##### EXTRACTED RECORDS #####

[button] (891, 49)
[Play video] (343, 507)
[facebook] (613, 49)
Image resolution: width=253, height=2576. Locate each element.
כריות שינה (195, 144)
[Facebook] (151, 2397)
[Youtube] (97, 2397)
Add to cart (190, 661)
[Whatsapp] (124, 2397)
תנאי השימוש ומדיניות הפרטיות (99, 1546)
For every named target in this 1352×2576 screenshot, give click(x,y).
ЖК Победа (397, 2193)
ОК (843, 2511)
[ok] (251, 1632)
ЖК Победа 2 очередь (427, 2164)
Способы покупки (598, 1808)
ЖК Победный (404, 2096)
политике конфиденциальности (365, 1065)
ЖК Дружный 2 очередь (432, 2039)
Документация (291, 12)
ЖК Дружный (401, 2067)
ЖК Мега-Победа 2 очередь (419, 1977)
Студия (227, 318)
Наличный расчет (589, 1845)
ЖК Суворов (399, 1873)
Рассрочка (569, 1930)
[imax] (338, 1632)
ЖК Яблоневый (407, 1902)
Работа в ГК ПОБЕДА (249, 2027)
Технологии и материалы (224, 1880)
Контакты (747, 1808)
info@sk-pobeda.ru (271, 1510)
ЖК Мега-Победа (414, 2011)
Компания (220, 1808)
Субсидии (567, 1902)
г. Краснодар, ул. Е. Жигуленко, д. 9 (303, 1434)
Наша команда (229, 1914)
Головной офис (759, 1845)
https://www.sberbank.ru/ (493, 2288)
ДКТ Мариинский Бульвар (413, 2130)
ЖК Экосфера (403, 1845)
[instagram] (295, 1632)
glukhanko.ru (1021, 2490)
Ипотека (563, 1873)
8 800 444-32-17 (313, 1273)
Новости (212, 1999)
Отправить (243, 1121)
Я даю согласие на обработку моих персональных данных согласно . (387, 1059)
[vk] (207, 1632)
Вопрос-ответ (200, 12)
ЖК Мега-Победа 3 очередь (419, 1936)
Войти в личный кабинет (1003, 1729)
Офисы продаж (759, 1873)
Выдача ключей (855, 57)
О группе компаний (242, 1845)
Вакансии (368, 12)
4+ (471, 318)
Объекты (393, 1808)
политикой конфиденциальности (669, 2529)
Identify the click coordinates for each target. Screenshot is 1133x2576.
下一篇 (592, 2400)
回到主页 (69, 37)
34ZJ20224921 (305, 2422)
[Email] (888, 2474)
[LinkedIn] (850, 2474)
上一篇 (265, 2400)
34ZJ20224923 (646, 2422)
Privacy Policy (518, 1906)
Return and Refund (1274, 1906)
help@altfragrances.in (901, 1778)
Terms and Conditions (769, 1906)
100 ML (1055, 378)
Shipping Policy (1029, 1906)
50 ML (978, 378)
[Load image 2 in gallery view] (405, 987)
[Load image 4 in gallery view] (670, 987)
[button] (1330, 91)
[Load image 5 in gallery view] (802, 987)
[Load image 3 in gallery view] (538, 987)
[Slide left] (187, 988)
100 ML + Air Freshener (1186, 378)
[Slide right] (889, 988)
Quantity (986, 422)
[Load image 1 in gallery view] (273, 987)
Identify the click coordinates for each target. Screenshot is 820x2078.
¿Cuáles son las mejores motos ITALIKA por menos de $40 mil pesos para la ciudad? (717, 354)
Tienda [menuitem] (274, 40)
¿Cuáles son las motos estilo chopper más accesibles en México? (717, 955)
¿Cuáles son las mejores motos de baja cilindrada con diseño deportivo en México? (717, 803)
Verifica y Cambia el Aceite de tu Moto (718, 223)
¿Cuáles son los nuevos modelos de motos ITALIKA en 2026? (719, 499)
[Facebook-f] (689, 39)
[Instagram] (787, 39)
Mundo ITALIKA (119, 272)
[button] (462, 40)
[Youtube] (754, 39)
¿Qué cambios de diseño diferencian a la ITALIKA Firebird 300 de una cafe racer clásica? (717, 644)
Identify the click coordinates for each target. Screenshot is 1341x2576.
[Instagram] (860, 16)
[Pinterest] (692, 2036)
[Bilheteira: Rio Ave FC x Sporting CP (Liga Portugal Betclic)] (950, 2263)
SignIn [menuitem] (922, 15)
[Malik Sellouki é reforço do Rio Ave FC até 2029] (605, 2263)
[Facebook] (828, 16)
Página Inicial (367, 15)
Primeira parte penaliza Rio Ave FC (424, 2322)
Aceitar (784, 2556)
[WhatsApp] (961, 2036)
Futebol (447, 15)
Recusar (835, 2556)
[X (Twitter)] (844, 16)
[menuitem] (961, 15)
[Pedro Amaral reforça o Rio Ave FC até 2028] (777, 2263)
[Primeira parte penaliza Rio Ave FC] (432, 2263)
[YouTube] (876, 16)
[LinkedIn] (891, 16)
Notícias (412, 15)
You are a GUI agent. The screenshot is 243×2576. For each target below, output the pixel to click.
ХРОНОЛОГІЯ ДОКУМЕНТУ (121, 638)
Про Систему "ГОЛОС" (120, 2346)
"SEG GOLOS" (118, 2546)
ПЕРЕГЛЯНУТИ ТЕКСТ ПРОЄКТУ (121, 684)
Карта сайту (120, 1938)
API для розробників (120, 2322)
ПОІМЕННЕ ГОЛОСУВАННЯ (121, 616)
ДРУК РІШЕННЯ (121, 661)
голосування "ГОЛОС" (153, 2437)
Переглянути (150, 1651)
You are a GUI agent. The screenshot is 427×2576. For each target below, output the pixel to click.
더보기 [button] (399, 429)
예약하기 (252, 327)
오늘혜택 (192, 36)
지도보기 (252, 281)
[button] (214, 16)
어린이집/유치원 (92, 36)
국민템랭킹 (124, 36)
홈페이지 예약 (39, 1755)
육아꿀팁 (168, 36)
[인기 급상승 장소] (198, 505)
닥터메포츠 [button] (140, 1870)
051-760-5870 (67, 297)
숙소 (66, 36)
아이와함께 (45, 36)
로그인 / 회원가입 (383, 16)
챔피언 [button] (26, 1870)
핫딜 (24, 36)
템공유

#####

A faithful, complete copy of the entries above is required.

[button] (891, 49)
[Play video] (343, 507)
[facebook] (613, 49)
Image resolution: width=253, height=2576. Locate each element.
כריות שינה (195, 144)
[Facebook] (151, 2397)
[Youtube] (97, 2397)
Add to cart (190, 661)
[Whatsapp] (124, 2397)
תנאי השימוש ומדיניות הפרטיות (99, 1546)
For every named target in this 1352×2576 screenshot, give click(x,y).
ЖК Победа (397, 2193)
ОК (843, 2511)
[ok] (251, 1632)
ЖК Победа 2 очередь (427, 2164)
Способы покупки (598, 1808)
ЖК Победный (404, 2096)
политике конфиденциальности (365, 1065)
ЖК Дружный 2 очередь (432, 2039)
Документация (291, 12)
ЖК Дружный (401, 2067)
ЖК Мега-Победа 2 очередь (419, 1977)
Студия (227, 318)
Наличный расчет (589, 1845)
ЖК Суворов (399, 1873)
Рассрочка (569, 1930)
[imax] (338, 1632)
ЖК Яблоневый (407, 1902)
Работа в ГК ПОБЕДА (249, 2027)
Технологии и материалы (224, 1880)
Контакты (747, 1808)
info@sk-pobeda.ru (271, 1510)
ЖК Мега-Победа (414, 2011)
Компания (220, 1808)
Субсидии (567, 1902)
г. Краснодар, ул. Е. Жигуленко, д. 9 (303, 1434)
Наша команда (229, 1914)
Головной офис (759, 1845)
https://www.sberbank.ru/ (493, 2288)
ДКТ Мариинский Бульвар (413, 2130)
ЖК Экосфера (403, 1845)
[instagram] (295, 1632)
glukhanko.ru (1021, 2490)
Ипотека (563, 1873)
8 800 444-32-17 (313, 1273)
Новости (212, 1999)
Отправить (243, 1121)
Я даю согласие на обработку моих персональных данных согласно . (387, 1059)
[vk] (207, 1632)
Вопрос-ответ (200, 12)
ЖК Мега-Победа 3 очередь (419, 1936)
Войти в личный кабинет (1003, 1729)
Офисы продаж (759, 1873)
Выдача ключей (855, 57)
О группе компаний (242, 1845)
Вакансии (368, 12)
4+ (471, 318)
Объекты (393, 1808)
политикой конфиденциальности (669, 2529)
Identify the click coordinates for each target. Screenshot is 1133x2576.
下一篇 (592, 2400)
回到主页 (69, 37)
34ZJ20224921 (305, 2422)
[Email] (888, 2474)
[LinkedIn] (850, 2474)
上一篇 (265, 2400)
34ZJ20224923 (646, 2422)
Privacy Policy (518, 1906)
Return and Refund (1274, 1906)
help@altfragrances.in (901, 1778)
Terms and Conditions (769, 1906)
100 ML (1055, 378)
Shipping Policy (1029, 1906)
50 ML (978, 378)
[Load image 2 in gallery view] (405, 987)
[Load image 4 in gallery view] (670, 987)
[button] (1330, 91)
[Load image 5 in gallery view] (802, 987)
[Load image 3 in gallery view] (538, 987)
[Slide left] (187, 988)
100 ML + Air Freshener (1186, 378)
[Slide right] (889, 988)
Quantity (986, 422)
[Load image 1 in gallery view] (273, 987)
Identify the click coordinates for each target. Screenshot is 820x2078.
¿Cuáles son las mejores motos ITALIKA por menos de $40 mil pesos para la ciudad? (717, 354)
Tienda [menuitem] (274, 40)
¿Cuáles son las motos estilo chopper más accesibles en México? (717, 955)
¿Cuáles son las mejores motos de baja cilindrada con diseño deportivo en México? (717, 803)
Verifica y Cambia el Aceite de tu Moto (718, 223)
¿Cuáles son los nuevos modelos de motos ITALIKA en 2026? (719, 499)
[Facebook-f] (689, 39)
[Instagram] (787, 39)
Mundo ITALIKA (119, 272)
[button] (462, 40)
[Youtube] (754, 39)
¿Qué cambios de diseño diferencian a la ITALIKA Firebird 300 de una cafe racer clásica? (717, 644)
Identify the click coordinates for each target. Screenshot is 1341x2576.
[Instagram] (860, 16)
[Pinterest] (692, 2036)
[Bilheteira: Rio Ave FC x Sporting CP (Liga Portugal Betclic)] (950, 2263)
SignIn [menuitem] (922, 15)
[Malik Sellouki é reforço do Rio Ave FC até 2029] (605, 2263)
[Facebook] (828, 16)
Página Inicial (367, 15)
Primeira parte penaliza Rio Ave FC (424, 2322)
Aceitar (784, 2556)
[WhatsApp] (961, 2036)
Futebol (447, 15)
Recusar (835, 2556)
[X (Twitter)] (844, 16)
[menuitem] (961, 15)
[Pedro Amaral reforça o Rio Ave FC até 2028] (777, 2263)
[Primeira parte penaliza Rio Ave FC] (432, 2263)
[YouTube] (876, 16)
[LinkedIn] (891, 16)
Notícias (412, 15)
You are a GUI agent. The screenshot is 243×2576. For each target below, output the pixel to click.
ХРОНОЛОГІЯ ДОКУМЕНТУ (121, 638)
Про Систему "ГОЛОС" (120, 2346)
"SEG GOLOS" (118, 2546)
ПЕРЕГЛЯНУТИ ТЕКСТ ПРОЄКТУ (121, 684)
Карта сайту (120, 1938)
API для розробників (120, 2322)
ПОІМЕННЕ ГОЛОСУВАННЯ (121, 616)
ДРУК РІШЕННЯ (121, 661)
голосування "ГОЛОС" (153, 2437)
Переглянути (150, 1651)
You are a GUI agent. The screenshot is 427×2576. For each target below, output the pixel to click.
더보기 [button] (399, 429)
예약하기 (252, 327)
오늘혜택 (192, 36)
지도보기 (252, 281)
[button] (214, 16)
어린이집/유치원 (92, 36)
국민템랭킹 (124, 36)
홈페이지 예약 (39, 1755)
육아꿀팁 (168, 36)
[인기 급상승 장소] (198, 505)
닥터메포츠 [button] (140, 1870)
051-760-5870 (67, 297)
숙소 (66, 36)
아이와함께 (45, 36)
로그인 / 회원가입 (383, 16)
챔피언 [button] (26, 1870)
핫딜 (24, 36)
템공유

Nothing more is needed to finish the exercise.